▶ _Document text_
In this blog, we will walk through an end-to-end data engineering project using dbt, Snowflake, and Apache Airflow. We’ll cover everything from setting up the environment to orchestrating the data pipeline and following best practices in data engineering.
Snowflake setup:
Create a Free Snowflake Account
If you don’t have Snowflake yet, sign up for a free trial:
🔗 https://signup.snowflake.com/
You’ll get $400 in free credits and a small compute warehouse to start.
Log in to https://app.snowflake.com/
Connect dbt Core with Snowflake
This guide will walk you through configuring dbt Core to work with Snowflake so you can run SQL transformations.
Prerequisites
Before proceeding, ensure you have:
- Snowflake Account (with a database, schema, and warehouse created)
- Python installed (dbt Core requires Python 3.7+)
- dbt Core installed in a virtual environment
Create a dedicated DBT User in Snowflake
(A) Log in to Snowflake
Use the Snowflake Web UI or SQL client.
(B) Create a dbt User
Run the following SQL commands:
-- Create a new user for dbt
CREATE USER dbt_user PASSWORD = 'YourSecurePassword'
LOGIN_NAME = 'dbt_user'
DEFAULT_ROLE = ACCOUNTADMIN
MUST_CHANGE_PASSWORD = FALSE;
-- Grant role to user
GRANT ROLE ACCOUNTADMIN TO USER dbt_user;
Grant Database, Schema & Warehouse Access
-- Grant access to the database
GRANT USAGE ON DATABASE finance_db TO ROLE ACCOUNTADMIN;
GRANT USAGE ON SCHEMA finance_db.raw TO ROLE ACCOUNTADMIN;
-- Grant warehouse access
GRANT USAGE ON WAREHOUSE finance_wh TO ROLE ACCOUNTADMIN;
-- Grant table access
GRANT SELECT, INSERT, UPDATE, DELETE ON ALL TABLES IN SCHEMA finance_db.raw TO ROLE ACCOUNTADMIN;
Install dbt Core and Snowflake Adapter
Ensure you have dbt Core installed in a virtual environment:
(A) Create and Activate Virtual Environment
python3 -m venv dbt-env
source dbt-env/bin/activate # (For Mac/Linux)

▶ _Stored data_
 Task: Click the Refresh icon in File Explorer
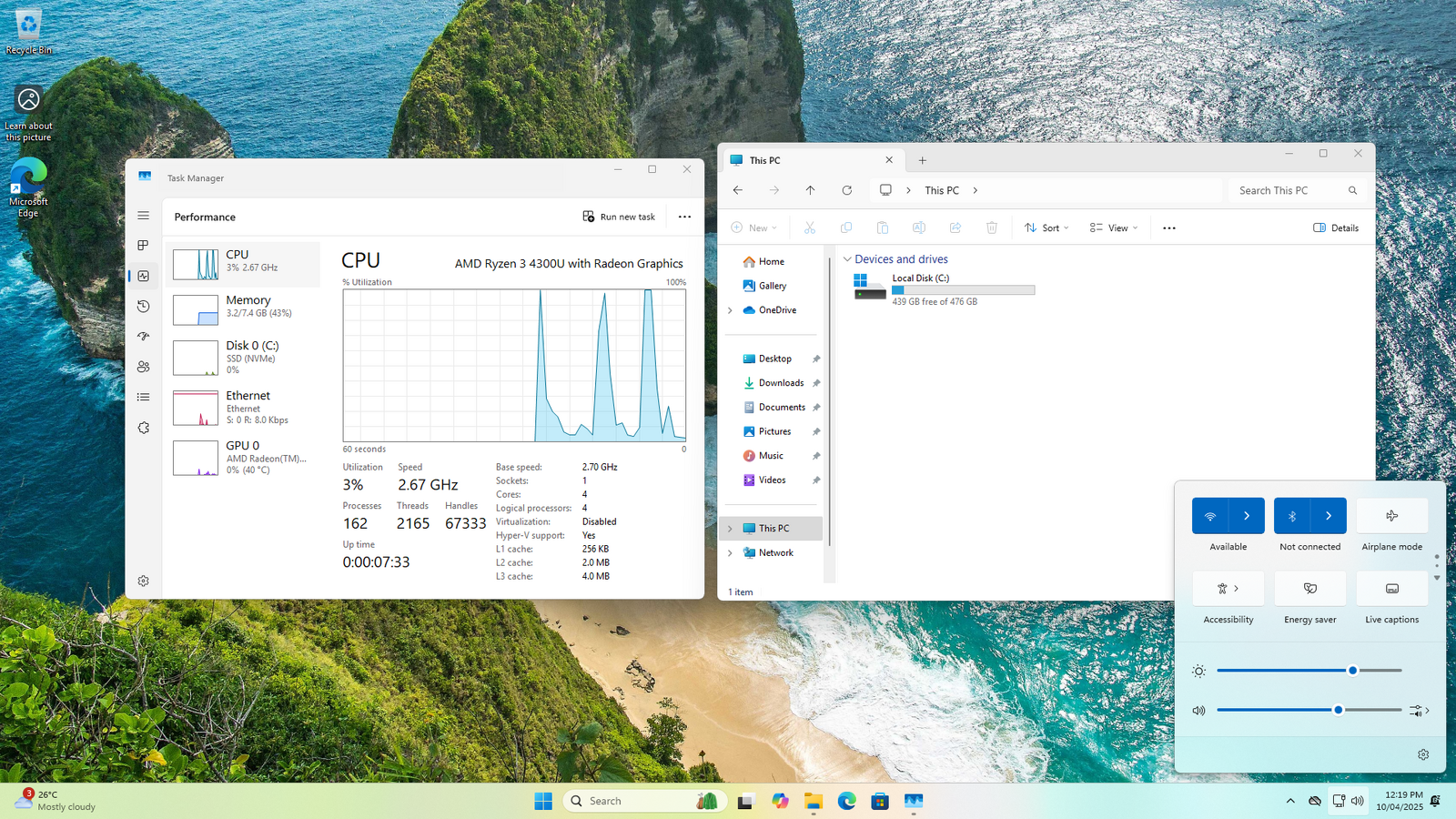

▶ _Aim_
Extend the dbt, Snowflake, and Airflow tutorial past its final line. The material is not required for this work.

▶ _Result for this task_
dbt-env\Scripts\activate # (For Windows)
(B) Install dbt Core & Snowflake Adapter
pip install dbt-core dbt-snowflake
Configure dbt Profile for Snowflake
(A) Edit the profiles.yml
File
The profiles.yml
file is located at:
vi ~/.dbt/profiles.yml
(B) Add Snowflake Configuration to profiles.yml
Edit the file and add:
Get the Current User
To check which user is logged into Snowflake:
SELECT CURRENT_USER();
Get the Current Account
To retrieve the Snowflake account identifier:
SELECT lower(CURRENT_REGION()), lower(CURRENT_ACCOUNT());
add snowflake configuration in profiles.yml
ecommerce_project:
outputs:
dev:
type: snowflake
account: "<your_snowflake_account>.snowflakecomputing.com"
user: "dbt_user"
password: "YourSecurePassword"
role: "ACCOUNTADMIN"
database: "finance_db"
warehouse: "finance_wh"
schema: "raw"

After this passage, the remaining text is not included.